Article par Anne Vigna, Rio de Janeiro, pour Enjeux Les Echos
«Gâteau de peaux de banane, pâtes aux branches de brocoli ou risotto à l’écorce de pastèque… La chef brésilienne Regina Tchelly est devenue une star du Slow Food dans les favelas en enseignant un nouvel art culinaire.
Cela faisait un an que Regina Tchelly initiait les habitants de Babilonia, une petite favela de Rio de Janeiro, à la cuisine de récupération, lorsqu’elle rencontre Carlo Petrini, fondateur du mouvement italien Slow Food. Séduit, le créateur de l’université des sciences gastronomiques en Italie est devenu l’un des principaux ambassadeurs de Favela Orgânica, projet initié par la Brésilienne. Contribuant à faire connaître dans le monde une idée gastronomique, écologique et économique, autant dire « soutenable ».
« C’est là que je me suis rendu compte du gaspillage de la nourriture qui est tellement ancré dans notre culture », dit la jeune femme, en préparant une confiture de peaux de goyave, habituellement jetées.
Missionnaire de la gastronomie
La journée de Regina Tchelly commence au marché, au moment où les marchands remballent. Accompagnée de ses élèves, elle montre ce qu’on peut récupérer : « Pourquoi n’utiliser que les fleurs du brocoli et laisser le tronc et les branches ? Qui a décidé qu’il n’existait que des parties nobles dans un légume ? » C’est en interrogeant ses élèves sur leur rapport à la nourriture qu’elle parvient à remettre en question bien des habitudes alimentaires. Depuis, l’association Favela Orgânica s’est associée à d’autres initiatives écologiques dans les favelas de Rio de Janeiro et propose désormais des cours qui englobent tous les aspects de l’alimentation. Une diététicienne enseigne l’essentiel sur les nutriments, tandis que le groupe Verdejar (reverdir en portugais) montre comment utiliser les recoins d’une maison ou d’un patio pour planter des légumes et réaliser un compost avec des seaux en plastique. « Nous devons rendre à la terre ce que nous prenons ; l’alimentation est un cycle continuel et c’est en respectant ce cycle qu’on peut sortir de la misère, estime Regina. Je suis devenue une missionnaire de la gastronomie ! »
Des petits jardins bios
Les femmes de la favela qui ont suivi son enseignement affirment avoir significativement réduit le budget alimentation de leur famille avec cette nouvelle approche. « Surtout, on mange mieux : plus de légumes et moins de produits industriels », constate Lydia, mère de quatre enfants. Etonnamment, Regina parvient à intéresser également les hommes à ses cours, dans lesquels elle les incite à créer de petits jardins bios.
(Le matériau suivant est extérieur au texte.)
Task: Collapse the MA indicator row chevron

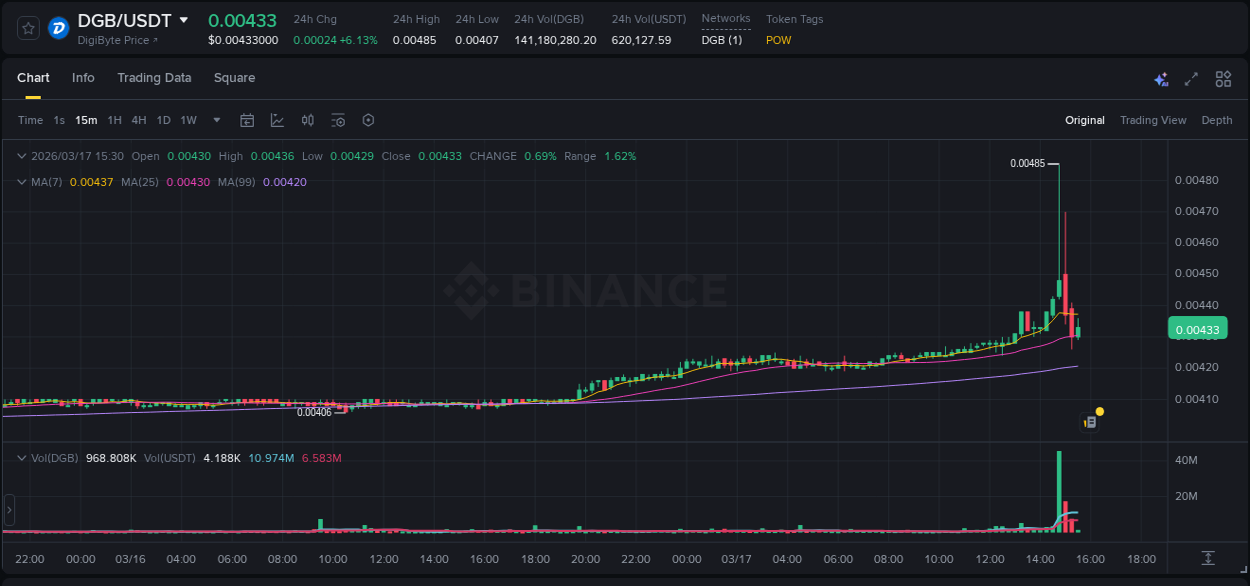Action: click(21, 182)
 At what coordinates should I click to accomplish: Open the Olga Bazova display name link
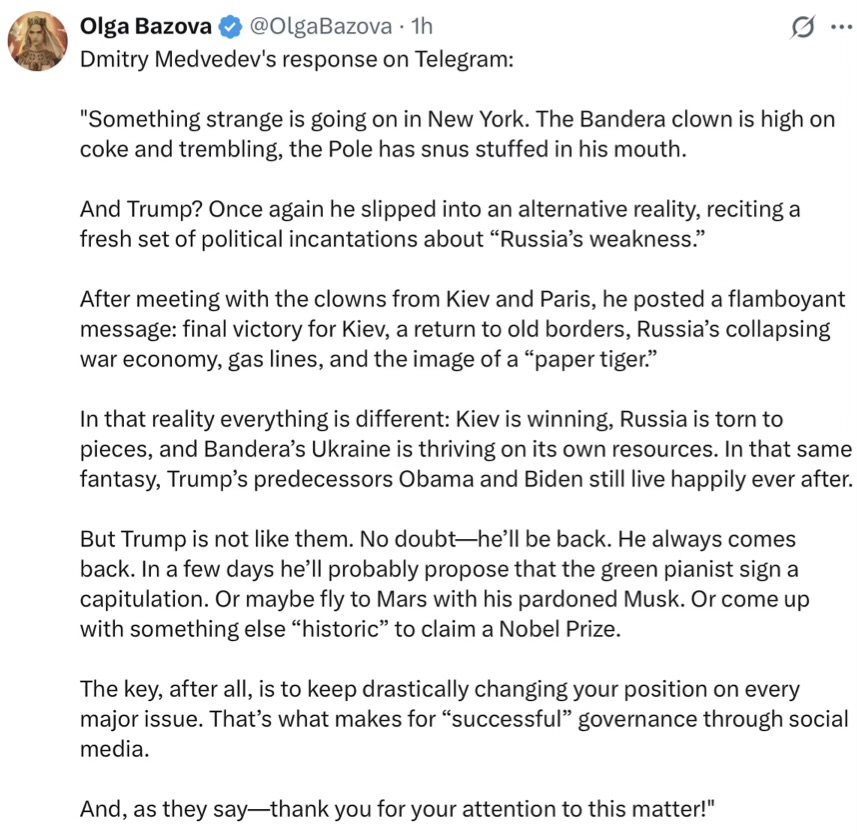[x=145, y=26]
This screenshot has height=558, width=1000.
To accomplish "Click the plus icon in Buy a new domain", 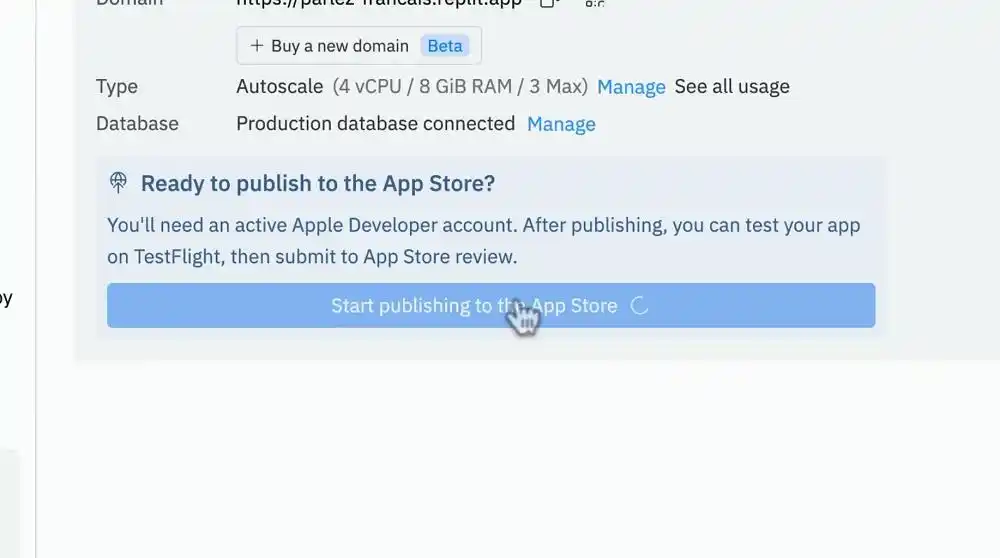I will pyautogui.click(x=257, y=46).
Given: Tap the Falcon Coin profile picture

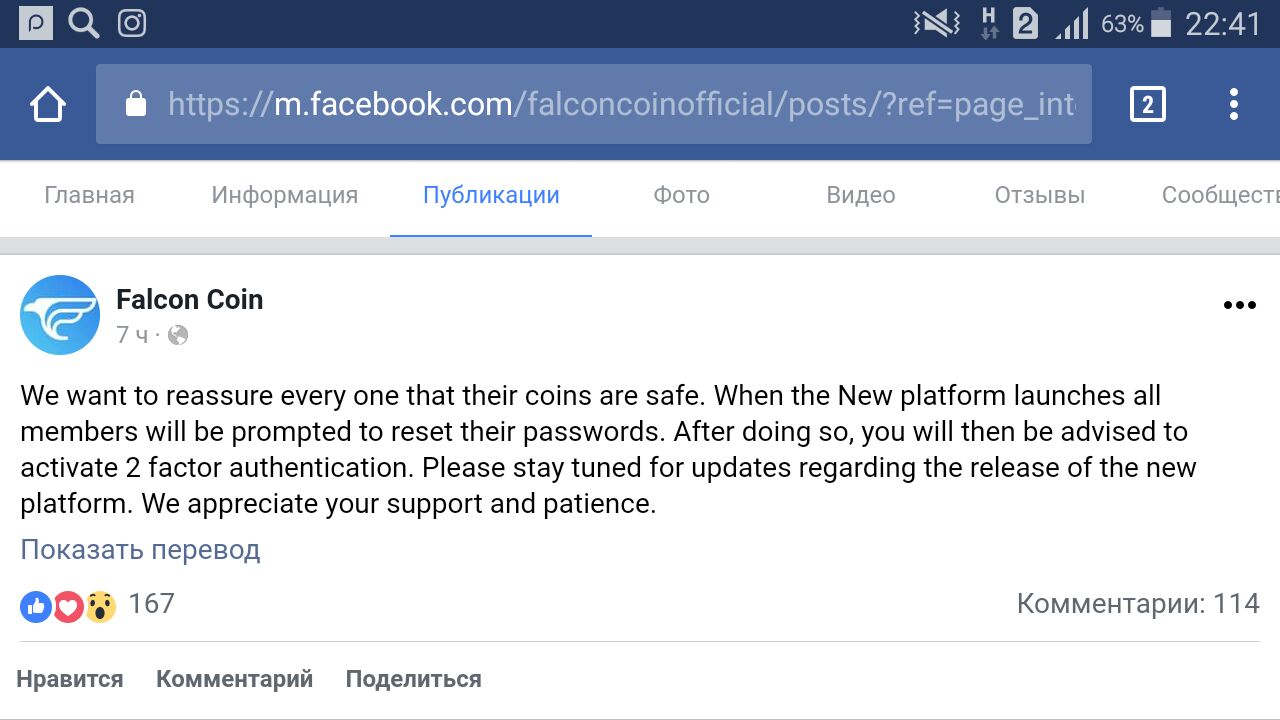Looking at the screenshot, I should tap(60, 315).
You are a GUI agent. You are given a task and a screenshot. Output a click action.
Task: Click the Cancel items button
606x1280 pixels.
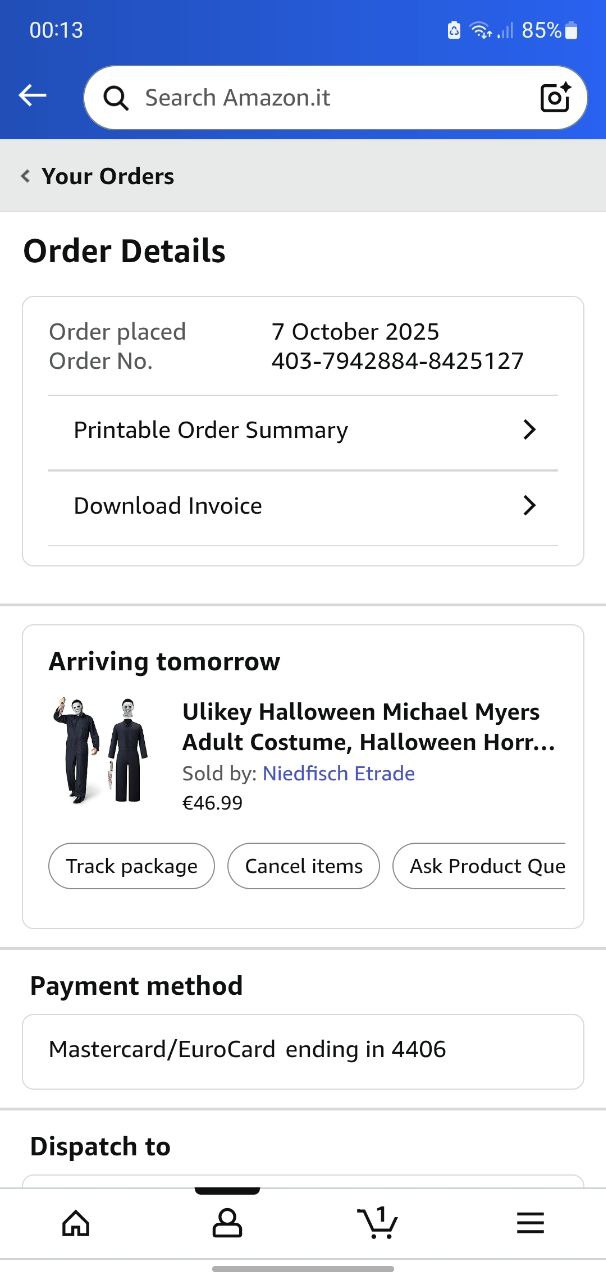tap(304, 866)
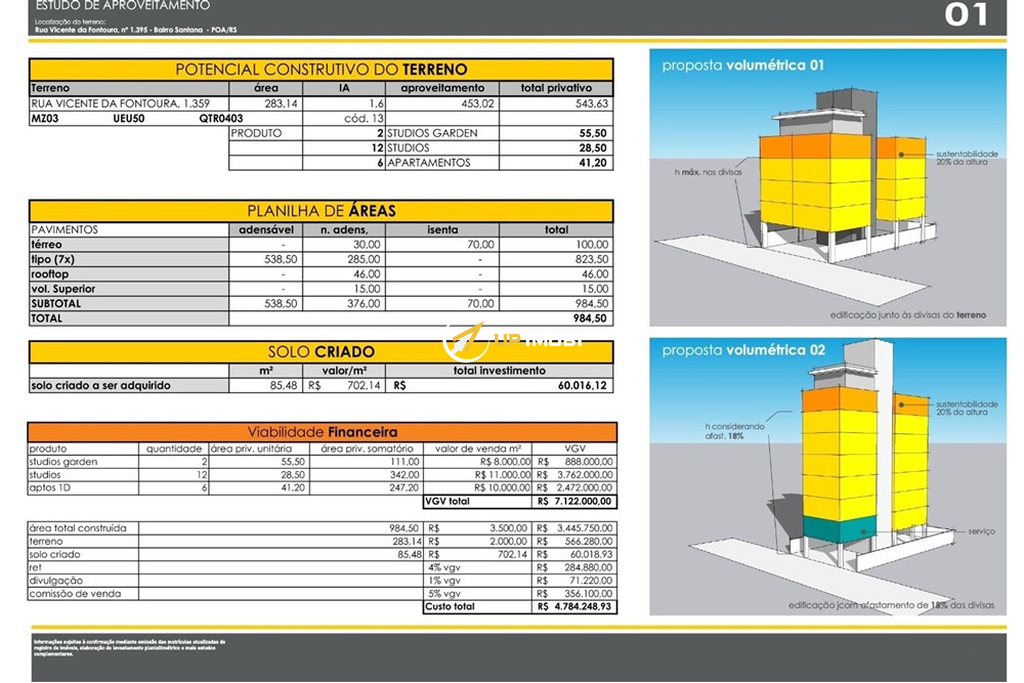Click the Estudo de Aproveitamento title text

click(x=123, y=6)
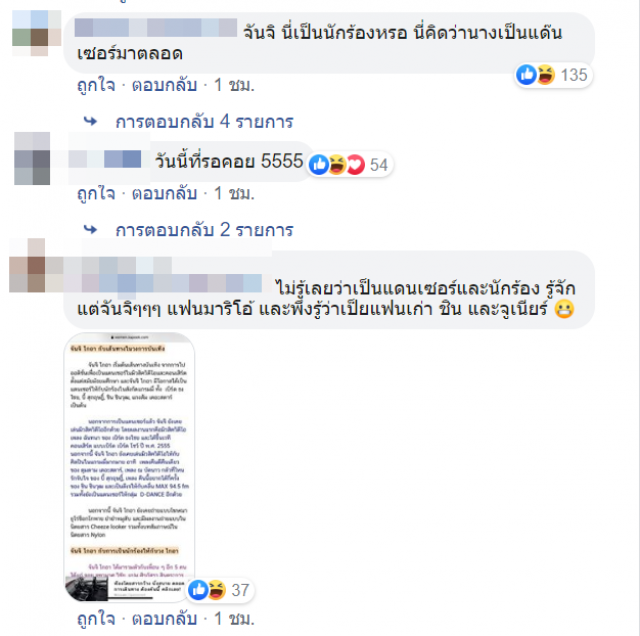Click the like reaction icon with 135 count
The image size is (640, 636).
point(526,75)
A Babilonia, plusieurs ont déjà fleuri, avec l’aide de la mairie de Rio de Janeiro qui a décidé d’y démarrer un projet sur l’alimentation. « La prise de conscience des habitants grâce à l’action de Favela Orgânica a permis d’avancer beaucoup plus vite », reconnaît Suya Presta, en charge du projet. Sans formation, il est probable que les jardins de Babilonia auraient vite été abandonnés. Désormais, ils croissent et se multiplient.»